Hi List, since YaST online update feature has been discusse recently, I thought this could be of interest. Because of an unstable modem dialup at home I once wrote a dirty hack to check which packages I would need and download them first. Couple of weeks ago Peter Nixon asked the list about howto build a lookup table of installed packages for a whole network using snmpwalk, which inspired me. So here is amorsu, automatic mirroring of relevant suse updates. It uses ssh with dedicated user 'rpmqa', key authorization and forced command (cat /etc/SuSE-release && rpm -qa) on all the machines to build a plain text db on the mirroring machine. This is reorganized package wise, so now I have a lookup table for each package, which version is on which host in my network. If the respective file does not exist, none of my hosts has the package. Then it mirrors for each of the identified architectures/releases only the patches (ok, patches.cont) dirs. These description files are parsed in a very simple manner, so far it works (-- keep the structure, SuSE!). For each available update package mentioned in the descriptions, lookup the package: do I have it installed somewhere? outdated version? yes? ok, mirror that package, too. And --checksig, of course. Generates a report of which packages have been donwloaded and which hosts have to be updated for which packages. for these hosts now I can point either rpm or yast2 online_update to the local mirror. has to be tested by someone else but me to verify that it actually works... any volunteers? I'd like to send the perl script and some setup instructions in private mail, 'tis ~450 lines. Thanks lars

On Sunday 03 February 2002 12:53, l.g.e@web.de wrote:
since YaST online update feature has been discusse recently, I thought this could be of interest.
Because of an unstable modem dialup at home I once wrote a dirty hack to
has to be tested by someone else but me to verify that it actually works... any volunteers?
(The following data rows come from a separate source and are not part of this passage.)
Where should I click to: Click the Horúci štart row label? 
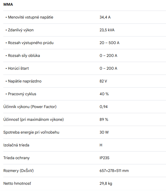click(x=18, y=68)
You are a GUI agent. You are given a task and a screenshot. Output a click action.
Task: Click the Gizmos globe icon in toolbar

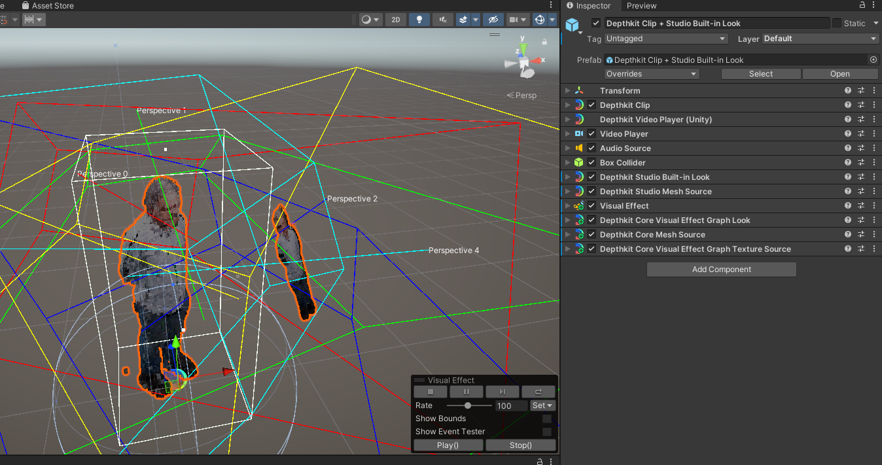[x=540, y=20]
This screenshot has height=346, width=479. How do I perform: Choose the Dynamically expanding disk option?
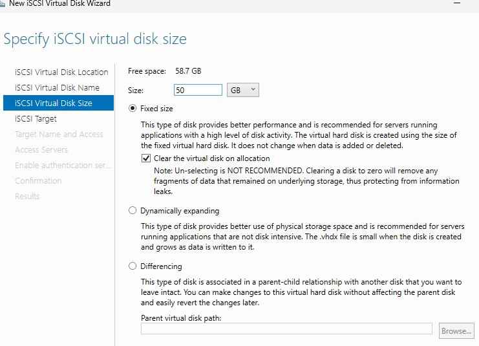[133, 211]
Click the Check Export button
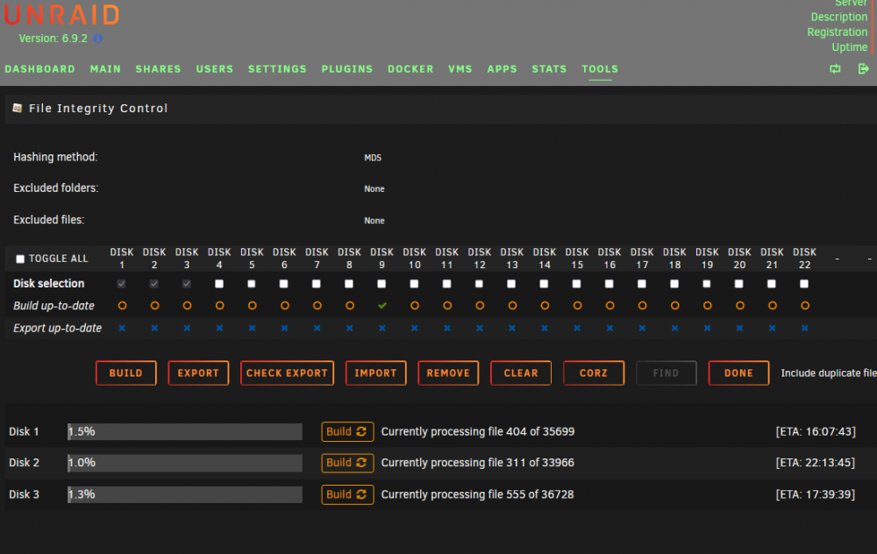Image resolution: width=877 pixels, height=554 pixels. pos(287,373)
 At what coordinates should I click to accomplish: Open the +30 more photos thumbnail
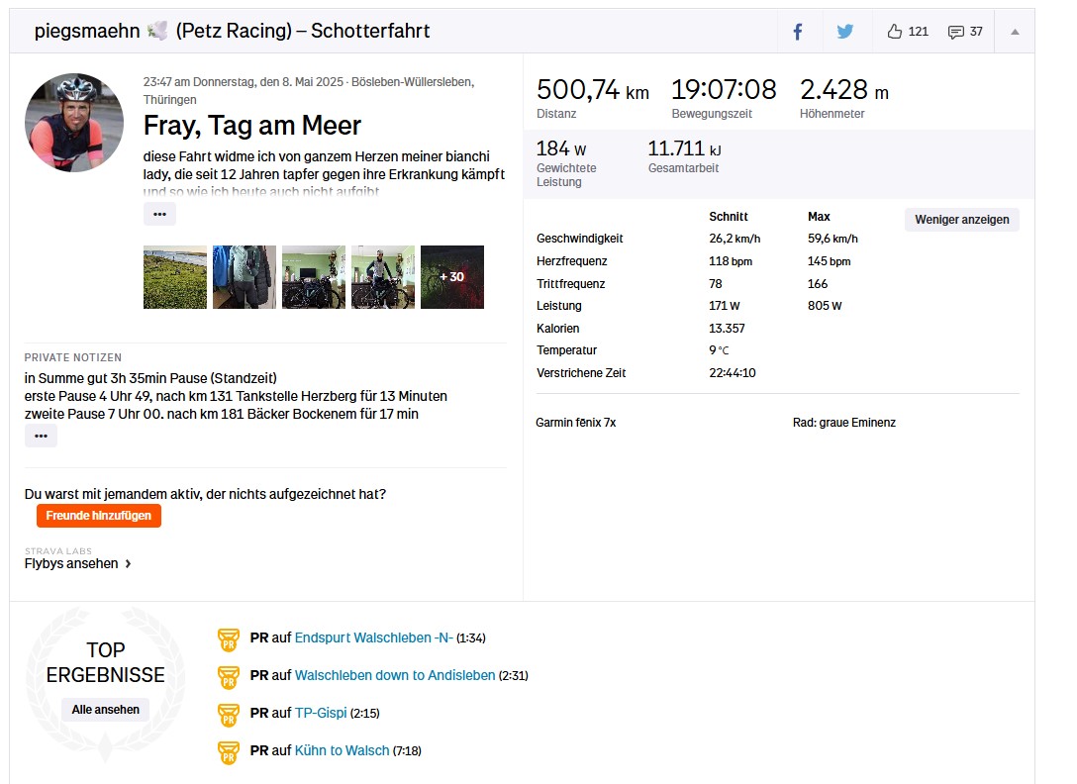(x=452, y=277)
I'd like to send the perl script and some setup instructions in private mail, 'tis ~450 lines.
Count me in! I have modem dialup, and a second machine with pristine 7.3 on it, YOU never been run, so it should be a good test. You'll have to give me some time to read through your code though, if it's too unreadable or unclear to me, I wouldn't be running it. Been thinking about YOU and wondering why it's patch download is so slow, it ran so much faster when I mirrored the whole updates directory locally. Rob

On Sun, Feb 03, 2002 at 02:34:19PM +0000, Robert Davies wrote:
On Sunday 03 February 2002 12:53, l.g.e@web.de wrote:
since YaST online update feature has been discusse recently, I thought this could be of interest.
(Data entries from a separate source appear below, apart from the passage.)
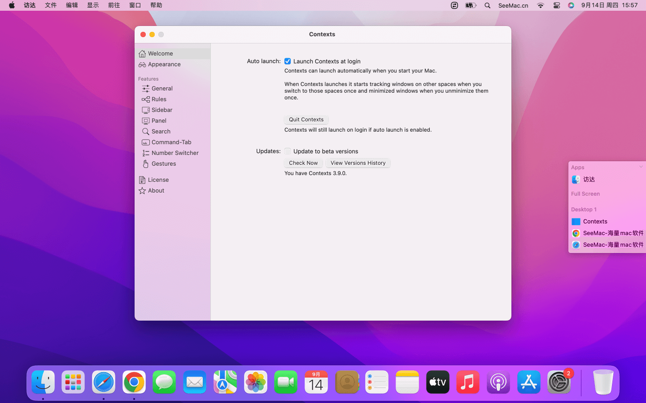Screen dimensions: 646x403
Task: Open macOS Control Center in menu bar
Action: tap(556, 5)
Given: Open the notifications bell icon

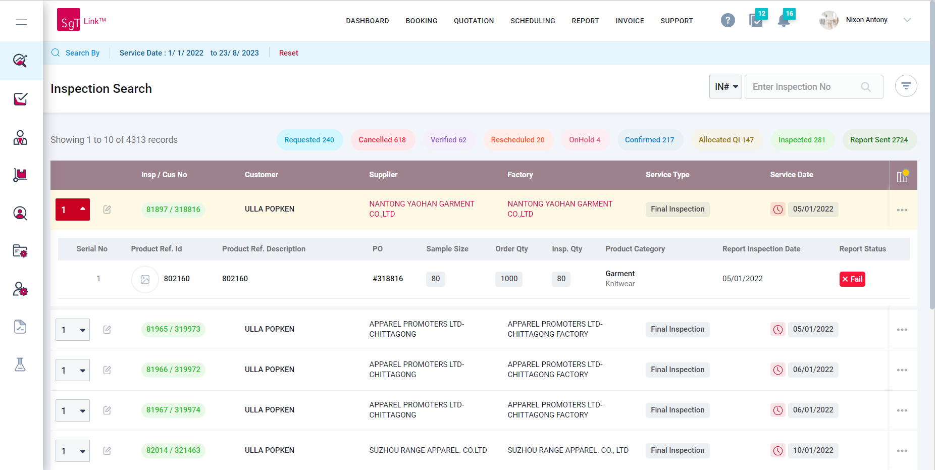Looking at the screenshot, I should (784, 21).
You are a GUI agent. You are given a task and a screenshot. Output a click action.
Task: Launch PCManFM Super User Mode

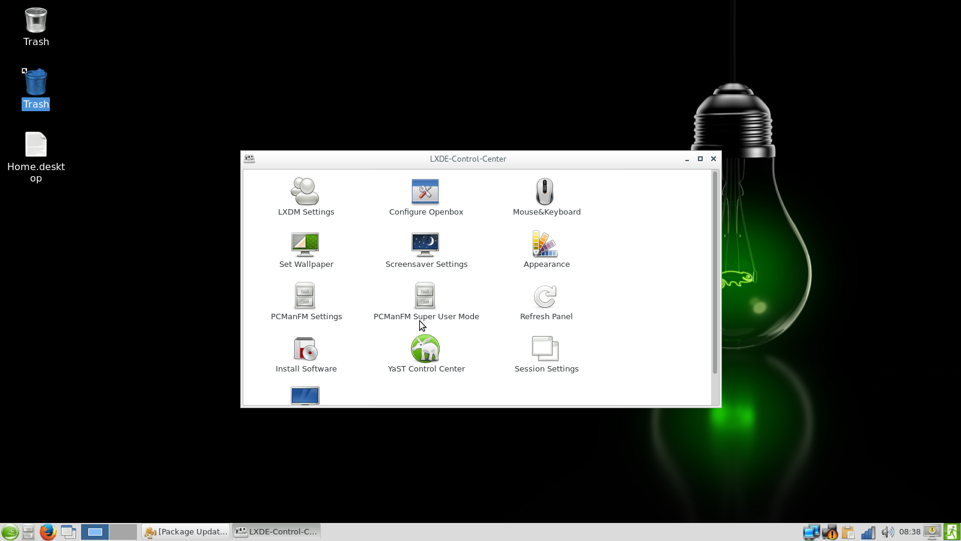(425, 297)
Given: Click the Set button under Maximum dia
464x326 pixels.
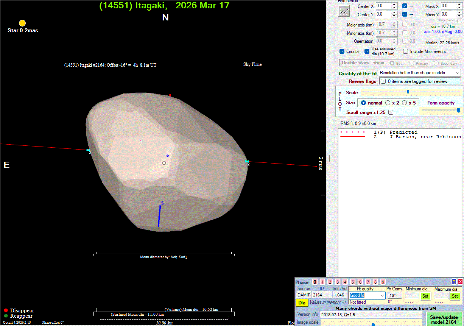Looking at the screenshot, I should 455,296.
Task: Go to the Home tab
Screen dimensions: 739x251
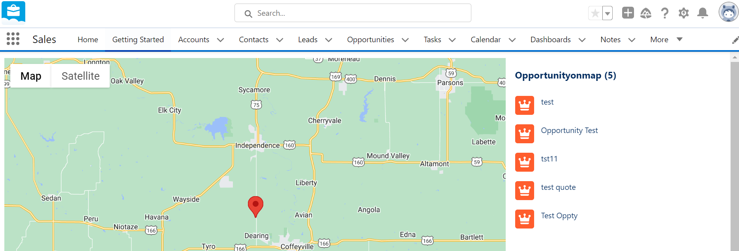Action: 88,39
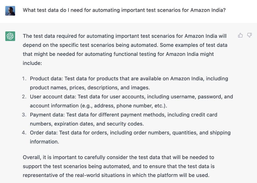Click the green ChatGPT logo avatar

point(10,36)
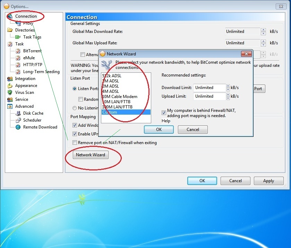
Task: Select the Virus Scan shield icon
Action: [10, 92]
Because of an unstable modem dialup at home I once wrote a dirty hack to
has to be tested by someone else but me to verify that it actually works... any volunteers?
I'd like to send the perl script and some setup instructions in private mail, 'tis ~450 lines.
Count me in! I have modem dialup, and a second machine with pristine 7.3 on it, YOU never been run, so it should be a good test.
You'll have to give me some time to read through your code though, if it's too unreadable or unclear to me, I wouldn't be running it.
Been thinking about YOU and wondering why it's patch download is so slow, it ran so much faster when I mirrored the whole updates directory locally.
Rob
I'd like to give it whirl as well. I've got 3 boxes with 7.1 on them. They are now quite independent configuration/package wise. I use one box as my internet gateway. Connection is 56K dial-up. I've been using wget to mirror some of the 7.1 update directories, and then have my own script which I run on each box that looks through the mirrored stuff for updates that pertain to that box and emails me the list. It uses filenames on the rpm files, and the 'rpm -q -i <package>' output to determine if the mirror is a new release or new version. This generally works for me. I started this a few months back. However, it took me a good full weekend online to get good mirror base to work from. Brian ..
participants (3)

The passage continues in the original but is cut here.